Notes to the condensed consolidated financial report
for the year ended 31 December 2015
1. Reporting entity
WANdisco plc (the "Company") is a public limited company
incorporated and domiciled in Jersey. The Company's ordinary shares
are traded on AIM. These condensed consolidated financial
statements ("Financial statements") as at and for the year ended 31
December 2015 comprise the Company and its subsidiaries (together
referred to as the "Group"). The Group is primarily involved in the
development and provision of global collaboration software.
2. Basis of preparation
Basis of accounting
Whilst the financial information included in this preliminary
announcement has been prepared on the basis of the requirements of
International Financial Reporting Standards ("IFRSs") in issue, as
adopted by the European Union ("EU") and effective at 31 December
2015, this announcement does not itself contain sufficient
information to comply with IFRS.
The Group expects to publish full Consolidated Financial
Statements in April 2015. The financial information set out in this
preliminary announcement does not constitute the Group's
Consolidated financial statements for the years ended 31 December
2015 or 31 December 2014.
The financial information for 2014 is derived from the
consolidated accounts for the year ended 31 December 2014 which has
been delivered to the registrar of companies with the Jersey
Financial Services Commission ("JFSC"). The auditor has reported on
the year ended 31 December 2014 consolidated accounts; their report
was unqualified. It did not contain statements under section 113B
(3) or (6) of the Companies (Jersey) law 1991.

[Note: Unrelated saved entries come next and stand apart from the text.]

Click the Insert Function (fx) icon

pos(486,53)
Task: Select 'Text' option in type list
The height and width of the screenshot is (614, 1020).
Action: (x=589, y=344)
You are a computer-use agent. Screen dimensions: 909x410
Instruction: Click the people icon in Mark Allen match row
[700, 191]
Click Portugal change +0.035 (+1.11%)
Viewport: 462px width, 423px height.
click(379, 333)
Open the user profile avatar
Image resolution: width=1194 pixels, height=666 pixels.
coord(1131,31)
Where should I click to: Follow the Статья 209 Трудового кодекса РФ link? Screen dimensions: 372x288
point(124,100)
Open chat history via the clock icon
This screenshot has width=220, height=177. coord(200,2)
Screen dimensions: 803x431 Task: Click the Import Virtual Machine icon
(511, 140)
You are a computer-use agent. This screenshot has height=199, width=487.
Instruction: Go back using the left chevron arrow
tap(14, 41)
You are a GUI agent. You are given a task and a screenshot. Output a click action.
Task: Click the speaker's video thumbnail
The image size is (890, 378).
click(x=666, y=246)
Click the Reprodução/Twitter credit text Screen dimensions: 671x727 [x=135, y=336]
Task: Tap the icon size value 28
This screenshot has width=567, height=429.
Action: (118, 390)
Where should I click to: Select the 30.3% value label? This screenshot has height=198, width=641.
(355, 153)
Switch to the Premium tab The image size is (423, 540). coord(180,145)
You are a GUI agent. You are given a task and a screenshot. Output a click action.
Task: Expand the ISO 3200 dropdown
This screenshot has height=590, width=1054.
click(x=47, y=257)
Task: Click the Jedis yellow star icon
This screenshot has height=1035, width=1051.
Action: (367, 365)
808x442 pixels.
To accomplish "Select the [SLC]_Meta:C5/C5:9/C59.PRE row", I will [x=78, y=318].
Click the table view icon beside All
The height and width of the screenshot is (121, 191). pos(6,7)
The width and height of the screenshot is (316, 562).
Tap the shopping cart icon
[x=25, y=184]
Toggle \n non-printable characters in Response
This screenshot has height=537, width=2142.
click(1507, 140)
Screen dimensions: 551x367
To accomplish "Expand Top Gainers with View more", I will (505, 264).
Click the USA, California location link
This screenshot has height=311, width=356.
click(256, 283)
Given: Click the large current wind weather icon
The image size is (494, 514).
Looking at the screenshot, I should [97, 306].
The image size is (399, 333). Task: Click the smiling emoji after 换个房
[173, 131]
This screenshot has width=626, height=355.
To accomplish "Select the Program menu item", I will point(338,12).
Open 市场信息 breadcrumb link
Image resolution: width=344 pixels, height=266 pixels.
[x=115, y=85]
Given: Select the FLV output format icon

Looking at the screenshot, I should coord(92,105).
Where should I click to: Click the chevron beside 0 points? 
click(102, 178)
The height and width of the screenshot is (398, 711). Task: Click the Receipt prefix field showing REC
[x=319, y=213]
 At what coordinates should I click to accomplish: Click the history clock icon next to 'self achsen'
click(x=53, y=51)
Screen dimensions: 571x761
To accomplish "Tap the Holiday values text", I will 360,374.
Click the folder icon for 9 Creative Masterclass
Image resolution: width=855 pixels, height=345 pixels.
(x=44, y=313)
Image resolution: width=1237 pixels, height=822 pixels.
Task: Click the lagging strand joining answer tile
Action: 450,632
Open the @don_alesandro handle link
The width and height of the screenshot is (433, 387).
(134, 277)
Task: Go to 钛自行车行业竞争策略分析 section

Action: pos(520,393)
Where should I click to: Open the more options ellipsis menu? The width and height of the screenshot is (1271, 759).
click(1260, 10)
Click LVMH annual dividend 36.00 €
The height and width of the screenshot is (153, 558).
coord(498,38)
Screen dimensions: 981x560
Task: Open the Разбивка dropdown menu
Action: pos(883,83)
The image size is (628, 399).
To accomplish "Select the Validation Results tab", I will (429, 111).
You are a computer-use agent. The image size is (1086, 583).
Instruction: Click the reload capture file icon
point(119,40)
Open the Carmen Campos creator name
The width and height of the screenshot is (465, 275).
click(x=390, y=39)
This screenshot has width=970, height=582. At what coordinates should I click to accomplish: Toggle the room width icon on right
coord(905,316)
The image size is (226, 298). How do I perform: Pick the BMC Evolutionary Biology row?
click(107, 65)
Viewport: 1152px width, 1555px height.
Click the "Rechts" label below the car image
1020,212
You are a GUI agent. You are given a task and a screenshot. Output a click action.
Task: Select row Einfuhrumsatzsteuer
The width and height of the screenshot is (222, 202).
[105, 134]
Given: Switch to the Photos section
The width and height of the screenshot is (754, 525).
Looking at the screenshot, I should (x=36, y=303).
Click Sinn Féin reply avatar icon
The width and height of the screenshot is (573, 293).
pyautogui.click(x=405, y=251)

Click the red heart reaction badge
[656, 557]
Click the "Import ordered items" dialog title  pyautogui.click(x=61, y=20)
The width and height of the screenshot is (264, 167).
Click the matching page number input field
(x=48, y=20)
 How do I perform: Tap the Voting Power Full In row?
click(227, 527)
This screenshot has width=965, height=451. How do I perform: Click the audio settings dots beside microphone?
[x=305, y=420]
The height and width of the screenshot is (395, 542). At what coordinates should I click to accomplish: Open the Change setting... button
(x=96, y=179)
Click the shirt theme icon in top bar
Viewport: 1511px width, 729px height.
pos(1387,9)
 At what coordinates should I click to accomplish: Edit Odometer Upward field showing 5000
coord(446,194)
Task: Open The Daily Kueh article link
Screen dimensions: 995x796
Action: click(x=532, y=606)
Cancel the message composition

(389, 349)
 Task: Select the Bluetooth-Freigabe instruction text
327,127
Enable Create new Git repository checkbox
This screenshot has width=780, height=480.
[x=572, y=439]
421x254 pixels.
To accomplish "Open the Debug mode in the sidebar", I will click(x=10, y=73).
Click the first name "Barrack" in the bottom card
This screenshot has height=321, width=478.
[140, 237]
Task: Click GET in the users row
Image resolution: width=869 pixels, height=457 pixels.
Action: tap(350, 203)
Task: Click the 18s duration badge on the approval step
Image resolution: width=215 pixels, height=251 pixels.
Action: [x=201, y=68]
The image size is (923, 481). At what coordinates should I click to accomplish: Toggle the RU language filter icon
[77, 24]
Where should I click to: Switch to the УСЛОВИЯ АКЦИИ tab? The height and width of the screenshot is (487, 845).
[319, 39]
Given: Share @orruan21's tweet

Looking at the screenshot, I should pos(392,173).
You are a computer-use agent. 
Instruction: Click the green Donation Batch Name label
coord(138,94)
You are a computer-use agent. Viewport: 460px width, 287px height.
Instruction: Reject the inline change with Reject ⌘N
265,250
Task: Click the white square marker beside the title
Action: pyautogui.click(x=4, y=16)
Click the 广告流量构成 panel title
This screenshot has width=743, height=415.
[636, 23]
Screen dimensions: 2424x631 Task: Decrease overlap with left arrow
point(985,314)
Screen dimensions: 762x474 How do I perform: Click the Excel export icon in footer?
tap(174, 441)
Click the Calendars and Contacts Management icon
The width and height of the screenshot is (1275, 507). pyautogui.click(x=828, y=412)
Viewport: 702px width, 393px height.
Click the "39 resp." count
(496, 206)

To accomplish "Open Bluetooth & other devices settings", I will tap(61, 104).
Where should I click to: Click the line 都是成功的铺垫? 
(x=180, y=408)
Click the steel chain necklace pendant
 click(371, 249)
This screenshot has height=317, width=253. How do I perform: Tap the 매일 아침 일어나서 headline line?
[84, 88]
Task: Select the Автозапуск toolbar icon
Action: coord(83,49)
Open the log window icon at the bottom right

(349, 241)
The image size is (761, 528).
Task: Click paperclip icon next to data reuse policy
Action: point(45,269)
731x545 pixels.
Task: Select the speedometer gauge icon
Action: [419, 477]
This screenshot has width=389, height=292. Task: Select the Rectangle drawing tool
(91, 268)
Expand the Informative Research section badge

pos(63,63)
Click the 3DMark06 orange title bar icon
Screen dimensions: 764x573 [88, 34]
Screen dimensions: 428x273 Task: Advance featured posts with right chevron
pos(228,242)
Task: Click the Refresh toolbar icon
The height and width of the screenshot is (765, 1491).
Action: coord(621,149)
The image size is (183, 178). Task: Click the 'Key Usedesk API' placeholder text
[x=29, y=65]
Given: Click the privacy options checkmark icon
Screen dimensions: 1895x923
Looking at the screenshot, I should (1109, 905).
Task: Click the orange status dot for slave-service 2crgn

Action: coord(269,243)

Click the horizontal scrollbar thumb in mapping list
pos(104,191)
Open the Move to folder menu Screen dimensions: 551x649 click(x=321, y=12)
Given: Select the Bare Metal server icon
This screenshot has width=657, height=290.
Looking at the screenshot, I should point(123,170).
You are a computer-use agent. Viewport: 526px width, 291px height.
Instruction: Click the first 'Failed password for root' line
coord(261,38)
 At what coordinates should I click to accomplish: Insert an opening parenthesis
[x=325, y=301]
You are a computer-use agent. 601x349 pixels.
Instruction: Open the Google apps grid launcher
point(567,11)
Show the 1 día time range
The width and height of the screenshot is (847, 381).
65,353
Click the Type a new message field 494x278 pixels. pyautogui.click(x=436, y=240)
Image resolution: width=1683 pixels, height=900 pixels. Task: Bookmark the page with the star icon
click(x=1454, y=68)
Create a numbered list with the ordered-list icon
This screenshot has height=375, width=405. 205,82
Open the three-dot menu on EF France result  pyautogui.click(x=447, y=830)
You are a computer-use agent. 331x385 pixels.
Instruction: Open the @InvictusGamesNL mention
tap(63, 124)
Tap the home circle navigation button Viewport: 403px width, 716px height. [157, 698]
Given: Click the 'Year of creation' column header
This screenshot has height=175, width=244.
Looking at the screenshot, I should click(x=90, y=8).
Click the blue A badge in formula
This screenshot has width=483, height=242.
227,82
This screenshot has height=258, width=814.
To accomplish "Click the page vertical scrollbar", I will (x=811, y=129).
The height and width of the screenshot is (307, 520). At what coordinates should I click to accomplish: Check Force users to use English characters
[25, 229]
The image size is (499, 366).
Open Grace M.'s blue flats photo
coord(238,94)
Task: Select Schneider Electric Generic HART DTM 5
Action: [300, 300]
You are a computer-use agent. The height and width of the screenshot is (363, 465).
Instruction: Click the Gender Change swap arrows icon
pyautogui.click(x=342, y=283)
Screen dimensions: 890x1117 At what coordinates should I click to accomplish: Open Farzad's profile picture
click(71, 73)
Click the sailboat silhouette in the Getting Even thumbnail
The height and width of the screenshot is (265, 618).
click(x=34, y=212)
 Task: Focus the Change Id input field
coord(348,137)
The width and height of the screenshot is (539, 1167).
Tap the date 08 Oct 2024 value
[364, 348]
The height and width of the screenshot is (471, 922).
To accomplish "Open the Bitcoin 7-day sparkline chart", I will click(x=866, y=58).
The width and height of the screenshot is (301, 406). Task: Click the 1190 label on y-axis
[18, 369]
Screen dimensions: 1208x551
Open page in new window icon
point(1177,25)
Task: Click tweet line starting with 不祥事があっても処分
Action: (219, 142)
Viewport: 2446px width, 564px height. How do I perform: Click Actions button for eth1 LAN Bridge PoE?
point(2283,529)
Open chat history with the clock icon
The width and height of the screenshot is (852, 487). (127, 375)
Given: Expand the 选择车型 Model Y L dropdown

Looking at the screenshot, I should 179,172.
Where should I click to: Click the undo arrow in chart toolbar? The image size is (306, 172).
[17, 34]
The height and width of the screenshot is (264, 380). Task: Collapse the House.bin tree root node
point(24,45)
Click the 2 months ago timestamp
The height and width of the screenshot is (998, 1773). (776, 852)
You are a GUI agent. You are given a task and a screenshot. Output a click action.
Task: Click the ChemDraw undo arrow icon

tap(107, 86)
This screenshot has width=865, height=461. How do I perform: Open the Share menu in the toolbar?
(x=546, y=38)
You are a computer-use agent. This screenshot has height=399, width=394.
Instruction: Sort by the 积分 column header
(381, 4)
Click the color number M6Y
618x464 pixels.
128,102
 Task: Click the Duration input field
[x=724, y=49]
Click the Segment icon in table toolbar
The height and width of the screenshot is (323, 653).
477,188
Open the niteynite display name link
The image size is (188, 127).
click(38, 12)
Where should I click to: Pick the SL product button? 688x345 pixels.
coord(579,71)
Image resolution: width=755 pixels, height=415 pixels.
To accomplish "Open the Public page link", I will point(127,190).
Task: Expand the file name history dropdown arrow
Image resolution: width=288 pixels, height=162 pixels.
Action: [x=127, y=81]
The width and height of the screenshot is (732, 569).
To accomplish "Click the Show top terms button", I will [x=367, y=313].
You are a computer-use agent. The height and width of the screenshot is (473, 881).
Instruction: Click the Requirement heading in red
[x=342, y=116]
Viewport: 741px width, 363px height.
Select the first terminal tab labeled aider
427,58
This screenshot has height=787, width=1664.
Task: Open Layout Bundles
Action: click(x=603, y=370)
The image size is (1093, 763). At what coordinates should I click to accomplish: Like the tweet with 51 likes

The consolidated accounts for the year ended 31 December 2015
will be finalised on the basis of the financial information
presented by the directors in this preliminary announcement and
will be delivered to the registrar of companies with the JFSC in
due course.
The Consolidated financial statements have been prepared in
accordance with IFRSs as adopted for use in the EU. The Group has
applied all accounting standards and interpretations issued by the
IASB and International Financial Reporting Committee relevant to
its operations and which are effective in respect of these
Financial Statements.
The accounting policies have been applied consistently to all
periods presented in the Group financial statements.
The following new standards and amendments to standards that are
effective for the first time for the financial year beginning 1
January 2015, have been adopted, but have not had a material impact
on the Consolidated financial statements:
- Amendments to IAS 19 "Employee Benefits" - Defined Benefit Plans: Employee Contributions.
- Annual Improvements to IFRSs 2010-2012 Cycle.
- Annual Improvements to IFRSs 2011-2013 Cycle.
Going concern
As at 31 December 2015 the Group had net assets of $5.6m (31
December 2014: $4.6m), including cash of $2.6m (2014: $2.5m) as set
out in the Condensed consolidated balance sheet above and an unused
revolving credit facility of $10.0m (2014: $10.0m). In the year
ended 31 December 2015, the Group incurred a loss before tax of
$31.0m (2014: $39.4m) and net cash outflows before financing of
$26.1m (2014: $23.0m).
Contract wins continue to exhibit variability and despite the
decline in new sales bookings, i.e. signed sales contracts ($9.0m
in 2015 compared with $17.4m in 2014), revenue benefitted from
deferred revenue released from prior year bookings, many of them
multi-year contracts. At the same time, the sales pipeline is
encouraging, particularly following the release of the Fusion
product during the year. Operating costs were progressively reduced
throughout the year, with cash overheads, including development
costs, lower in the second half of the year than in the first half.
These reductions have resulted both from the simplicity and
openness of the Fusion product's architecture and from generalised
cost disciplines across all operating functions, both of which have
demonstrated the ability of the Group to be operationally agile.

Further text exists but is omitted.